|In Chevalier's fictional account, the character Griet is the model for Vermeer's painting. (Photo credit: Wikipedia)|
Vermeer’s muse for his famous painting is brought to life in the fictional Griet, who narrates her story in a voice at once apt and accessible. The reader is quickly transported to the Delft of the mid 17th century and plunged into a world where Protestant and Catholic are labels with real meaning.
The place of women in society has long been that of second class citizen, with even the relatively recent progress appearing mostly as lip service to equality. Here, in the Europe of 1664 to 1676, a time when the plague swept through the region and London was all but destroyed by fire, we learn at first hand what it must have been like to be a young woman from a less than wealthy background.

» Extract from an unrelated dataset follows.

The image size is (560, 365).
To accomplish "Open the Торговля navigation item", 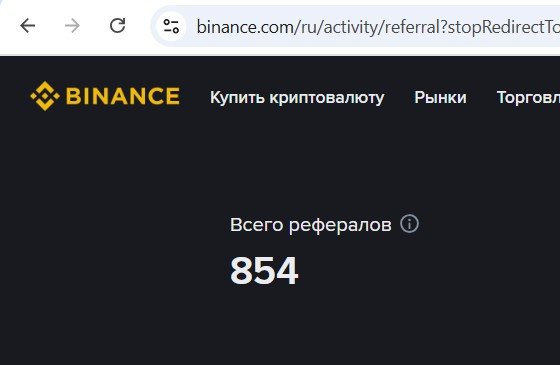I will [x=528, y=97].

Tracy Chevalier has done her research, gleaned enough information and background to bring alive the times, the fears, the hopes and the dreams of the young woman who is her central character. Griet combines a natural naivety with a worldliness that makes her both courageous and vulnerable. In spite of the almost continuous thread of drudgery and usage, the injustices that visit her daily, her acceptance that this life is what she will live until the end, there is a spirit here that lifts her out of the ordinary, raises her above the mundane and portrays her as vital, intelligent and questing.
The maid’s acceptance of casual bullying and usage is hard for the modern reader to accept, yet it is written with such openness and confidence that the reality cannot be questioned. Her mixed attitude to minimal exposure and maximum concealment echoes the hypocrisy of the church in which she has been raised and which she accepts without question. No modern girl could be so accepting, in light of the many proofs regarding the lies, hypocrisy and dogmatism of the church, but the reader is persuaded that such considerations are not available for Griet. She has no opportunity to question society and its unjust traditions, merely accepting that this is the way things are.
The love story, such as it is, remains understated. Hints alone draw the picture as the self-obsessed painter, drawn sparely and shrouded in a false air of mystery by the skill of the author, finds a way to persuade the shy but willing maid to model for him. Her very willingness to perform difficult and dangerous tasks for him leads the reader to understand the feelings she never expresses. The claustrophobic settings and customs lend menace to a relationship that could lead to only a pair of outcomes. We can hope for the better of the two whilst understanding that the worst is more likely.
The novel explores themes of injustice, bullying, the casual and cruel superiority of the wealthy, familial loyalty and the pragmatism of the poor. I cannot describe this as a happy book, yet it is strangely compelling. And, although the pace rarely alters, there is a quickening of movement in the denouement. I found I was driven to finish the book in a final sitting once I’d reached a certain point in the narrative.
There is a film of this book. I doubt it does justice to the narrative, which maintains an honest and credible voice of the maid as narrator throughout. But I will make the effort to watch it, in the hope that the director illuminates the shadows and borrows the colours of the novel.
This is a book I enjoyed and one I happily recommend to all those who like their fiction steeped in history and character.